The conclusion is global (the value improves everywhere).

The greedy policy $\pi'(s) = \arg\max_a Q^\pi(s,a)$ always satisfies this condition!

This is why policy iteration converges to the optimal policy.

Proof: The Telescoping Argument

Following Nan Jiang's CS 443 lecture notes

At each step, replace $V^\pi(s')$ with $\mathbb{E}_{\pi'}[Q^\pi(s',a')]$, using $A^\pi \geq 0$.

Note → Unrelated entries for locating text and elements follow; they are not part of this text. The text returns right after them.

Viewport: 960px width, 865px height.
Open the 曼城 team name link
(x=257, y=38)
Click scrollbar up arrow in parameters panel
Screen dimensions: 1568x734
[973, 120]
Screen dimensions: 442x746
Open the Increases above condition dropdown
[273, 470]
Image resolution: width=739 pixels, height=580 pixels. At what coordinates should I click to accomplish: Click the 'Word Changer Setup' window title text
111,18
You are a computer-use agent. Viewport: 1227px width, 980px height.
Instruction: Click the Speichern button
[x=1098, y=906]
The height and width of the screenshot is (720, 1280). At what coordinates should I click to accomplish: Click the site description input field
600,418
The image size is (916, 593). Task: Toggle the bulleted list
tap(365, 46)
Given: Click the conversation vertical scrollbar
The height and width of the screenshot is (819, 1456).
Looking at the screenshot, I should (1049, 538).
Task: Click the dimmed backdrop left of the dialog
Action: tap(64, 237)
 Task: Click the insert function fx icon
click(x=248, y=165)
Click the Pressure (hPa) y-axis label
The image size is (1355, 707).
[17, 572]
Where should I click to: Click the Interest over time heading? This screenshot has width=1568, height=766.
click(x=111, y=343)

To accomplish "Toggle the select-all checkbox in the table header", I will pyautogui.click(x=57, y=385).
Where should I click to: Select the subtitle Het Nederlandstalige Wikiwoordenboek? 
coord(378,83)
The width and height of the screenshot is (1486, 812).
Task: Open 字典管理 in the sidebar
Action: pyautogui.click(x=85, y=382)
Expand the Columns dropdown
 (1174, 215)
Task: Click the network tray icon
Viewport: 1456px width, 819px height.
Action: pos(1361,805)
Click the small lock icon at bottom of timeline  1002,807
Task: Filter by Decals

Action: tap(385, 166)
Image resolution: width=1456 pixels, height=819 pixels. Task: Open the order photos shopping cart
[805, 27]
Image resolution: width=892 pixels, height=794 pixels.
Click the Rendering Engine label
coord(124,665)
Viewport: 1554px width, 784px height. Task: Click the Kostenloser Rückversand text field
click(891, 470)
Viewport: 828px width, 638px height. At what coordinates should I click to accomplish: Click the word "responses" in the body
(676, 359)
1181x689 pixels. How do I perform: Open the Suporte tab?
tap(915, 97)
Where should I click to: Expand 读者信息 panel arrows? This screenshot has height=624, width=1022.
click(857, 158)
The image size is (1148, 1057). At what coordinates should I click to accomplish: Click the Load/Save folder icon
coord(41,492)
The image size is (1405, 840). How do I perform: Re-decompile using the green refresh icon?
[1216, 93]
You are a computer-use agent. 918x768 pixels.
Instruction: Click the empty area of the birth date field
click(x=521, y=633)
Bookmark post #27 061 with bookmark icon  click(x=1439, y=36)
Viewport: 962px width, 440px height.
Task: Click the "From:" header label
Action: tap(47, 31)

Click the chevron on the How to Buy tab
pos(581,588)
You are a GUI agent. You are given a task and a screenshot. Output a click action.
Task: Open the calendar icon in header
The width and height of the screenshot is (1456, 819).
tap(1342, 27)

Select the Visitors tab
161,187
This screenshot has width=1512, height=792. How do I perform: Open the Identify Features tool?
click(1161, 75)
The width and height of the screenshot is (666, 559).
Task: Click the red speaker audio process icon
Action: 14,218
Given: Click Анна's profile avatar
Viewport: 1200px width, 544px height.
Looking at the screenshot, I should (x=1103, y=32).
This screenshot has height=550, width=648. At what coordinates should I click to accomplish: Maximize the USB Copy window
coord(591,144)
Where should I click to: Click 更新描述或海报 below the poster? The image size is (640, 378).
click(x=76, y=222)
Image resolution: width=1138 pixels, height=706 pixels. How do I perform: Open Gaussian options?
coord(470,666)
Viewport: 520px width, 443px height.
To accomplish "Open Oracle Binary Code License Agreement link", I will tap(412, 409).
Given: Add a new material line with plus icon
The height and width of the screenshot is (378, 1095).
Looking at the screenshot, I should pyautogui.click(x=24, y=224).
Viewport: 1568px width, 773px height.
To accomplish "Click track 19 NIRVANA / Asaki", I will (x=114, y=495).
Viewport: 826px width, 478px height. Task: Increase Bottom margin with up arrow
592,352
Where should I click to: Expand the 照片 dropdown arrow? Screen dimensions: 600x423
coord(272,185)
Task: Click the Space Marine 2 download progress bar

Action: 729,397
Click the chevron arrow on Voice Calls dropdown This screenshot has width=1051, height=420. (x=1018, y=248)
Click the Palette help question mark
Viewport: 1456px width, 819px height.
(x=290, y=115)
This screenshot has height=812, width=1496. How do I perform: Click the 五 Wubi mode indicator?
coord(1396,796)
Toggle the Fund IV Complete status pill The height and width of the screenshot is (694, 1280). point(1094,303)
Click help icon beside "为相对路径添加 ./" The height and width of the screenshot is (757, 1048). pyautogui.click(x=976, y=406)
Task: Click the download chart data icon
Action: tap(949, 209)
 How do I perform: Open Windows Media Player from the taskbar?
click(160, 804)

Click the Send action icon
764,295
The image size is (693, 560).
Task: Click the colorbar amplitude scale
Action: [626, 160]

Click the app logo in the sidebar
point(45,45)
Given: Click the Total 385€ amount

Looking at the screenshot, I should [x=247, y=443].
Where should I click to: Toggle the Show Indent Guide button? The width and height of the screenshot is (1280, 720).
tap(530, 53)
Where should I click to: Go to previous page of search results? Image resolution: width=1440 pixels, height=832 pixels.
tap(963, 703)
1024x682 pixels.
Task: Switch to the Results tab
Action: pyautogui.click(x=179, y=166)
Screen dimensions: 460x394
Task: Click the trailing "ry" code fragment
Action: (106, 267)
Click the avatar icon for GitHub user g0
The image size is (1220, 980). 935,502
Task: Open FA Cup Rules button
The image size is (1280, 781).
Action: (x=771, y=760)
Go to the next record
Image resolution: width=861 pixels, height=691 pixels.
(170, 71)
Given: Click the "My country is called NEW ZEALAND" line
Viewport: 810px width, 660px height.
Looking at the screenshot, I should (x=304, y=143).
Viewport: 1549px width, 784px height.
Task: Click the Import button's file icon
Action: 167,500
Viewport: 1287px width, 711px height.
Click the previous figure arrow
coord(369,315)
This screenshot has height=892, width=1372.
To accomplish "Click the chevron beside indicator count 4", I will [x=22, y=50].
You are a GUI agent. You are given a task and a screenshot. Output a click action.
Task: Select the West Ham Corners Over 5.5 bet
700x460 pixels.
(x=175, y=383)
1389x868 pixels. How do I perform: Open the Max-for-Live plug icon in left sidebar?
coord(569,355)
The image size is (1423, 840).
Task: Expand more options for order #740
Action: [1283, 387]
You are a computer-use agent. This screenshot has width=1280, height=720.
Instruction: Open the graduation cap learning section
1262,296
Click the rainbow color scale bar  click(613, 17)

The inequality cascades forward, and the telescoping produces $V^{\pi'}(s)$.

Each step uses $Q^\pi = A^\pi + V^\pi$ and the assumption $\mathbb{E}_{\pi'}[A^\pi] \geq 0$.

Performance Difference Lemma

Kakade & Langford (2002): the exact gap, not just an inequality

$$V^{\pi'}(s) - V^\pi(s) = \frac{1}{1-\gamma}\, \mathbb{E}_{s' \sim d_s^{\pi'}}\!\left[\mathbb{E}_{a \sim \pi'}[A^\pi(s',a)]\right]$$

where $d_s^{\pi'}$ is the discounted state visitation under $\pi'$ from $s$.

This is an equality: the performance gap is exactly the expected advantage under $\pi'$'s own visitation.

Problem: $d_s^{\pi'}$ depends on $\pi'$ itself — a chicken-and-egg issue.

This is why practical algorithms approximate or bound this quantity.